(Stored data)
# # #
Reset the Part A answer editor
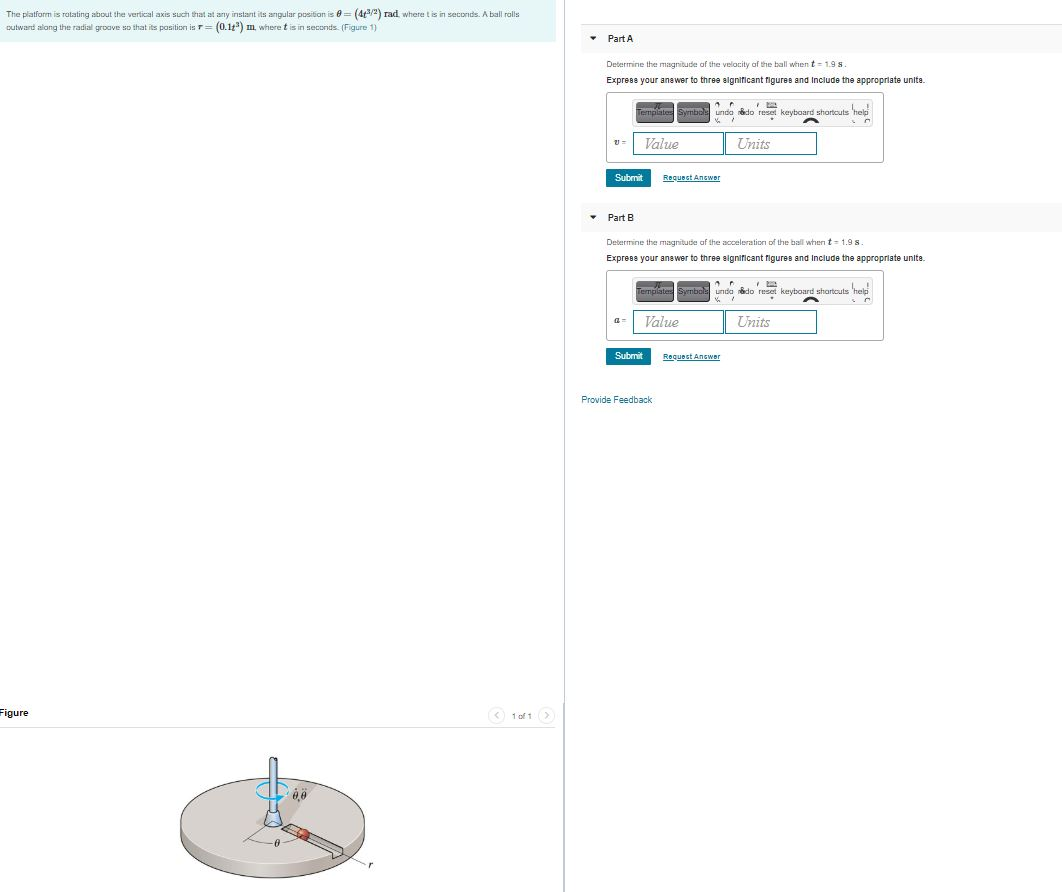The width and height of the screenshot is (1062, 892). [x=769, y=112]
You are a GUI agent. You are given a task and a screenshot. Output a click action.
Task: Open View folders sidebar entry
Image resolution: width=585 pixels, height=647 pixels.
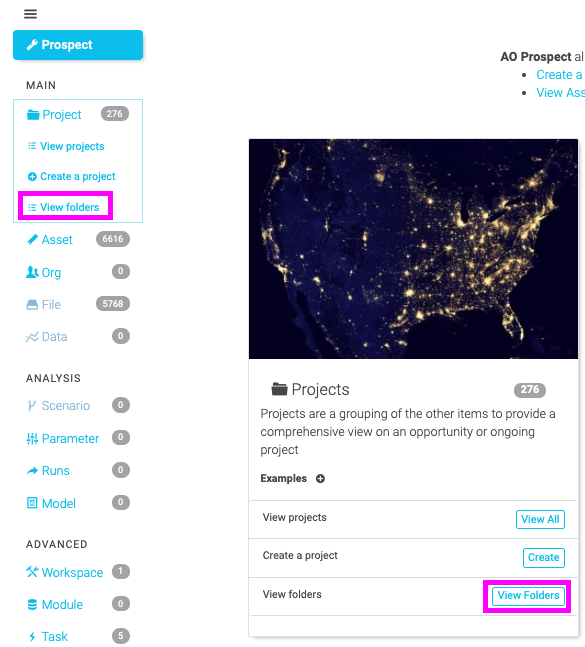[x=64, y=207]
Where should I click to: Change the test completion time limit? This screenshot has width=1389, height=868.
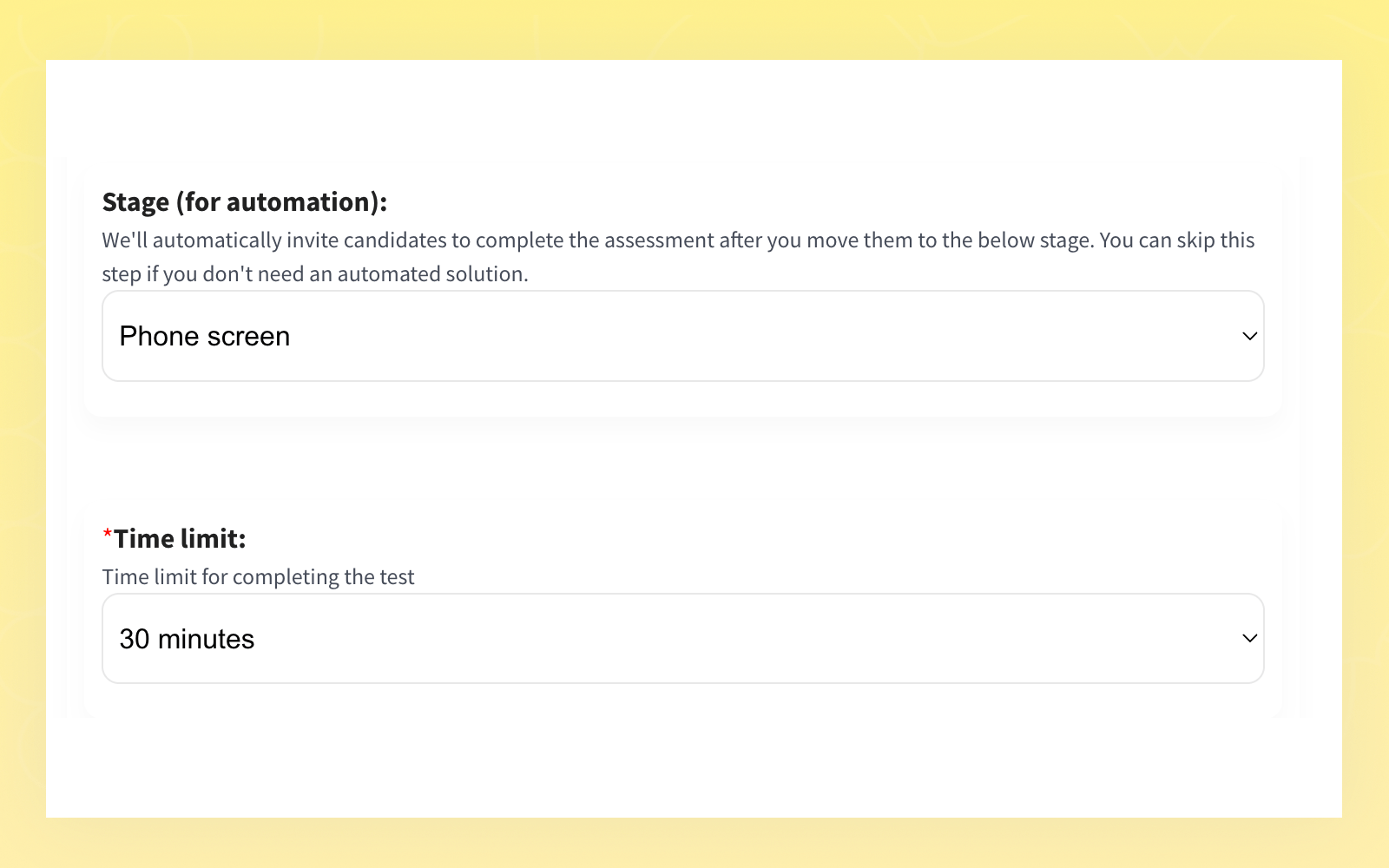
# # #
* Your objective *
Leave the pictures out and reproduce every record above exactly.

* Answer for this exercise *
Reset the Part A answer editor
The width and height of the screenshot is (1062, 892). [x=769, y=112]
You are a GUI agent. You are given a task and a screenshot. Output a click action.
Task: Open View folders sidebar entry
Image resolution: width=585 pixels, height=647 pixels.
[x=64, y=207]
Where should I click to: Change the test completion time limit? This screenshot has width=1389, height=868.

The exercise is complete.